**Task goal**
Scan the entries for the word "search" and return every line that has it.

**Saved entries**
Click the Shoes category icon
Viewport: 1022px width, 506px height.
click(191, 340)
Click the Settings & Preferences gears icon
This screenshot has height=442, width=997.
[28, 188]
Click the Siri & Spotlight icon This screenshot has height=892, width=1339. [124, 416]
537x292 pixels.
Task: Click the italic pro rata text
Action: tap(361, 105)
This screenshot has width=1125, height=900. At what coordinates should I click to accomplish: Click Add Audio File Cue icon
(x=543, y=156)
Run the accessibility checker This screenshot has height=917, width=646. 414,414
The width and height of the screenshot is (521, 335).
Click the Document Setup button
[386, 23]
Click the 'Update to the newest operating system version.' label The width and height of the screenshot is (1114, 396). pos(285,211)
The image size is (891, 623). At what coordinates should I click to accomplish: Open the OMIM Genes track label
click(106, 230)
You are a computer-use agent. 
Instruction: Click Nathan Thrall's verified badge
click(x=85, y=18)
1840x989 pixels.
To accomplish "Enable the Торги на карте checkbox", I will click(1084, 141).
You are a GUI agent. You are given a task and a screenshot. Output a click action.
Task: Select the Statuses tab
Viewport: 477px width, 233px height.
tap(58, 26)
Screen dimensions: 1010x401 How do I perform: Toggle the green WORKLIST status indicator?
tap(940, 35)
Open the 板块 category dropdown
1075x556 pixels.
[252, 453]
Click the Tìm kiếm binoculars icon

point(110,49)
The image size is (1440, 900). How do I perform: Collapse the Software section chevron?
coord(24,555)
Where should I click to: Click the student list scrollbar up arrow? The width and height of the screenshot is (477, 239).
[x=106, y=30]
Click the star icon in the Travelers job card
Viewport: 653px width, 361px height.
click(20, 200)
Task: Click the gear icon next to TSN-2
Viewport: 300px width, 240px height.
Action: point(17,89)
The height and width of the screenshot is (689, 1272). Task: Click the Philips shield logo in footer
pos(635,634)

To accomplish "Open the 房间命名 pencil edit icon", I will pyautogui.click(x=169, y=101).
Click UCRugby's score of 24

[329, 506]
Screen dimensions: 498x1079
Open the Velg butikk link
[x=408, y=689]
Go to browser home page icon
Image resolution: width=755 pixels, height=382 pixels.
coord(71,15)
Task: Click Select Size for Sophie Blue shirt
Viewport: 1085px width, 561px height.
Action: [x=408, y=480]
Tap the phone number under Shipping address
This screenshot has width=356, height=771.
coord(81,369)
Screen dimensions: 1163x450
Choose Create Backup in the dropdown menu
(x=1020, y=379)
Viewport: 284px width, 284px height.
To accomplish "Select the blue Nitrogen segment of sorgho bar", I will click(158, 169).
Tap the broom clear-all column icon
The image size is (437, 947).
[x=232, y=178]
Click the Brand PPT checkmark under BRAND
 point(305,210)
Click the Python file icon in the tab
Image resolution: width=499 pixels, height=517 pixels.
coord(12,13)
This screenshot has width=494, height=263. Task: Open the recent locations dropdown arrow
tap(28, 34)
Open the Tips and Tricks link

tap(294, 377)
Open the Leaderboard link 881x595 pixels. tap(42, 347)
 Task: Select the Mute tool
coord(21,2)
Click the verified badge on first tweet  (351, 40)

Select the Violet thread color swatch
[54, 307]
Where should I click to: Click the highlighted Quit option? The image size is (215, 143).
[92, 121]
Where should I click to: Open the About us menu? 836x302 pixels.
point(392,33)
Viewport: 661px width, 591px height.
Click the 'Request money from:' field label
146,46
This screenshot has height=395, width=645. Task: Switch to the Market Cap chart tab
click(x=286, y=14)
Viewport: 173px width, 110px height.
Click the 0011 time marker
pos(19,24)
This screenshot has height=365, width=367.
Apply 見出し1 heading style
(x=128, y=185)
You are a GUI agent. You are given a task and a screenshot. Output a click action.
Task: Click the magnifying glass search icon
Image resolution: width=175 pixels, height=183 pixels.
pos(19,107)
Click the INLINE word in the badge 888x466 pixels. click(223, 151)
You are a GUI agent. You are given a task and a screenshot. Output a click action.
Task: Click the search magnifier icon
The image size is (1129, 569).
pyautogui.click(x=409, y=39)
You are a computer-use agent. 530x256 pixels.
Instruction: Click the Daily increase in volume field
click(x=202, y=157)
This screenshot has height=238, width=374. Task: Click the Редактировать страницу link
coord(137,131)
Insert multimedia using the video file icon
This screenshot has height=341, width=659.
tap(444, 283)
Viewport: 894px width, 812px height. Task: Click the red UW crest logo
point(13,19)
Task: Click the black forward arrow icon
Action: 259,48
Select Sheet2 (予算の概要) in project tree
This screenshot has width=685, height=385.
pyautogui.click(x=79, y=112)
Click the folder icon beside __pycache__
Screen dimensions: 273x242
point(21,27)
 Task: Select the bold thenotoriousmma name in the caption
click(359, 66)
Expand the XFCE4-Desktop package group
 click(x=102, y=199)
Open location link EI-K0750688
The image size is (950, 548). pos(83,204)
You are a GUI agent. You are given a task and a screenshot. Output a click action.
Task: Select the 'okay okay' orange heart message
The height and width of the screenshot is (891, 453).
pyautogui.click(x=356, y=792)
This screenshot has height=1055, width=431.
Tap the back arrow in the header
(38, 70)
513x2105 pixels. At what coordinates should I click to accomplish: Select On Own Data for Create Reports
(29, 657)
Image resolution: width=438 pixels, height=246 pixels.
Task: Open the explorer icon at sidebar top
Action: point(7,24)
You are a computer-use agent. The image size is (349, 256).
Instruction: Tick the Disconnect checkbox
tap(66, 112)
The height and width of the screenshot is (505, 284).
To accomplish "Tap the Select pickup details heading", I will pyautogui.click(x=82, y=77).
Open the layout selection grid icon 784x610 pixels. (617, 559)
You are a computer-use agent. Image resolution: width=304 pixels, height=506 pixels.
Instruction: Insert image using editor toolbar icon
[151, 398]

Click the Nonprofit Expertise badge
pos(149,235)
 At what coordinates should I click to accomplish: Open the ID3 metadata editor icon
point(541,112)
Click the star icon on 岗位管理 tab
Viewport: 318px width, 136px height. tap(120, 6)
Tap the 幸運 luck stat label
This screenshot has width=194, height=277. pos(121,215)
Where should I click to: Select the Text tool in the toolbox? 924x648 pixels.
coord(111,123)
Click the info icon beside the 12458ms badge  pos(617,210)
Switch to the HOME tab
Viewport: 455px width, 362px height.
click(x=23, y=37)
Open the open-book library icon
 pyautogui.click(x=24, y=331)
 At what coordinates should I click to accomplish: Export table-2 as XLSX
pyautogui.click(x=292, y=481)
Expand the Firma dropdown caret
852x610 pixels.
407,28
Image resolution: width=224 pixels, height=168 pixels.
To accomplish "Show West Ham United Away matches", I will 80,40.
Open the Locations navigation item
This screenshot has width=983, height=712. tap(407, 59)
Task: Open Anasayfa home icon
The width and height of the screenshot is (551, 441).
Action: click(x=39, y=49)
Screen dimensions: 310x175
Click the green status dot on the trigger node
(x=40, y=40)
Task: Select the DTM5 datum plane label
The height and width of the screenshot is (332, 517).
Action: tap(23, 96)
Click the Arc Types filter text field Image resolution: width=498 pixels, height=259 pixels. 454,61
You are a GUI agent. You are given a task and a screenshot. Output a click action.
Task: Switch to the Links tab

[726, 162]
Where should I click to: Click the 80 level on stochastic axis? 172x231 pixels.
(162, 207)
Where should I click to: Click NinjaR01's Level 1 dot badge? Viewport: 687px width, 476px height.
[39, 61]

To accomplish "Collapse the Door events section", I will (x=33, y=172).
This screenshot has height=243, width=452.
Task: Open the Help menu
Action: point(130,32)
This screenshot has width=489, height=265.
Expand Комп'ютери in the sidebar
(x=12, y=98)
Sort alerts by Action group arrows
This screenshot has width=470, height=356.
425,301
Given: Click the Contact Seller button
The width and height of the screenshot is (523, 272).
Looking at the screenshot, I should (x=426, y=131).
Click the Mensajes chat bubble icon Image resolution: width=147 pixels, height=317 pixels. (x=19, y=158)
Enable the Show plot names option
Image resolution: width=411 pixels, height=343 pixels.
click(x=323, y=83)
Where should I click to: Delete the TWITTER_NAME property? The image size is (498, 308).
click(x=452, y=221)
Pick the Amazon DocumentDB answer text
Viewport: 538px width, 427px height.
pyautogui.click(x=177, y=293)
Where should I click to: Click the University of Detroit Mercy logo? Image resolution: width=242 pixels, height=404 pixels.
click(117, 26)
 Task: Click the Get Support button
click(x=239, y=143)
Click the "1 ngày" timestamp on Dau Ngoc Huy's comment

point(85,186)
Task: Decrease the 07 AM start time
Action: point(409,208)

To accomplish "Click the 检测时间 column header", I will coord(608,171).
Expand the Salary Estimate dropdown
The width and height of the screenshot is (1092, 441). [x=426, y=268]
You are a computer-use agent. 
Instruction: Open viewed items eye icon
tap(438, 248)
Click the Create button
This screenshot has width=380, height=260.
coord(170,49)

**Response to the task**
Task: Click the magnifying glass search icon
Task: Click the search magnifier icon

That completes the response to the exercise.